Though safely outside Iran when the revolution broke out in Jan 1979, Habib returned to Iran to be with his community and lead them through the turmoil. Despite having the foresight to have his children and other members of his family move to the United States a few years prior, Habib would not abandon his community. Elghanian was arrested on March 16 after returning to Iran, and accused of spying. In May, after a 20-minute trial for his trumped-up charges, Habib was murdered by firing squad. He was the first Jewish citizen and one of the first civilians of Iran to be executed by the new Islamist regime. Initially, his body was not released by the governing murderers, but after the intervention of Chief Rabbi Yedidia Shofet, his body was eventually released and buried in a quiet ceremony for fear of reprisal.

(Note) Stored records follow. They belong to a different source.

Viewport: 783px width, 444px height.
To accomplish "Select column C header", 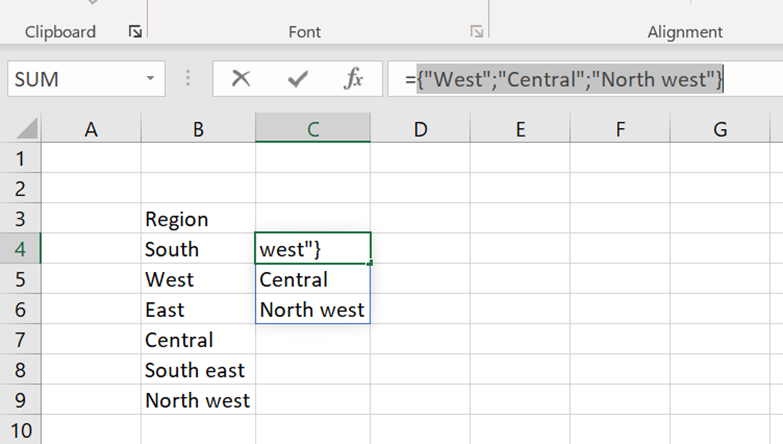I will (313, 128).
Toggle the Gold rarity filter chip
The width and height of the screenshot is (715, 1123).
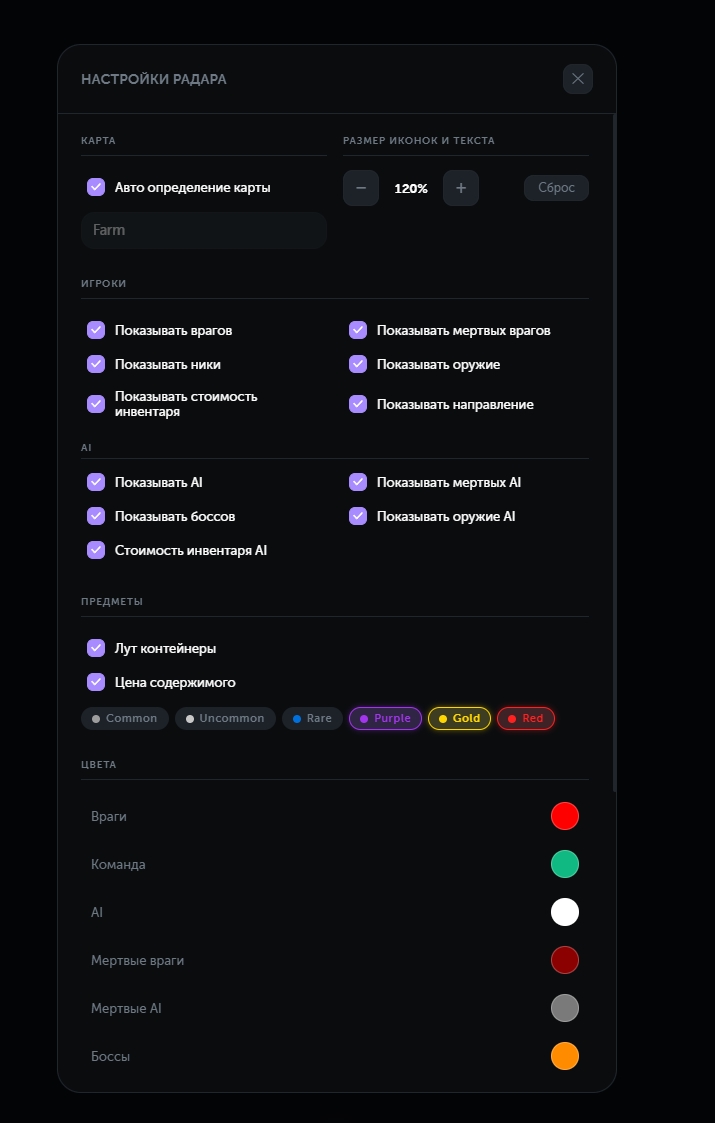tap(459, 718)
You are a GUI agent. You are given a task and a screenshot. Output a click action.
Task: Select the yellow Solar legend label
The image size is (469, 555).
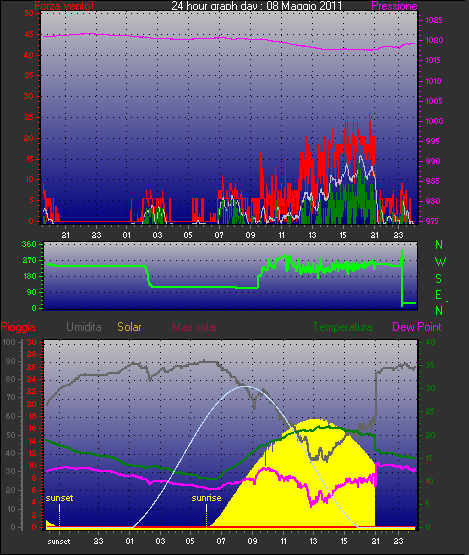click(129, 327)
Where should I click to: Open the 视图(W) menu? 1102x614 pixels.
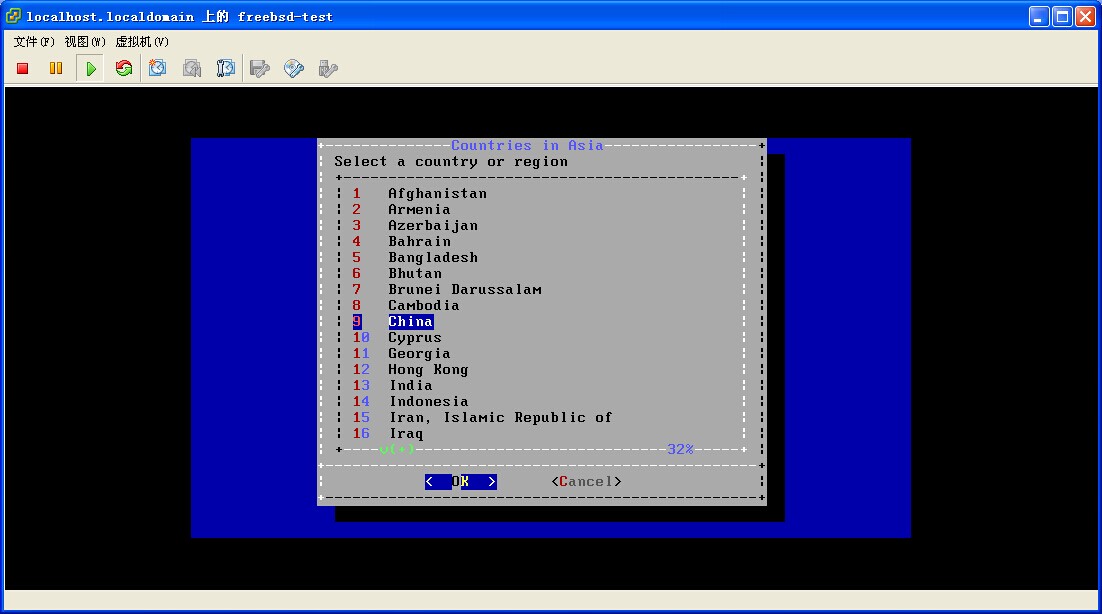(85, 42)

On the “CBS Evening News,” that evening, Walter Cronkite reported: “An Iranian firing squad in Tehran today executed eight more persons, including a prominent Jewish businessman accused of having links with Israel. In Washington, the State Department renewed its strong disapproval of the summary trials and executions.”
Habib’s murder was a watershed moment for the remaining Iranian Jews and the fallacy of their safety in the new regime quickly evaporated. Within a few years 75% of the 80,000 Jews in Iran risked their lives to escape, often with nothing but the clothing they were wearing. May his memory serve as a blessing.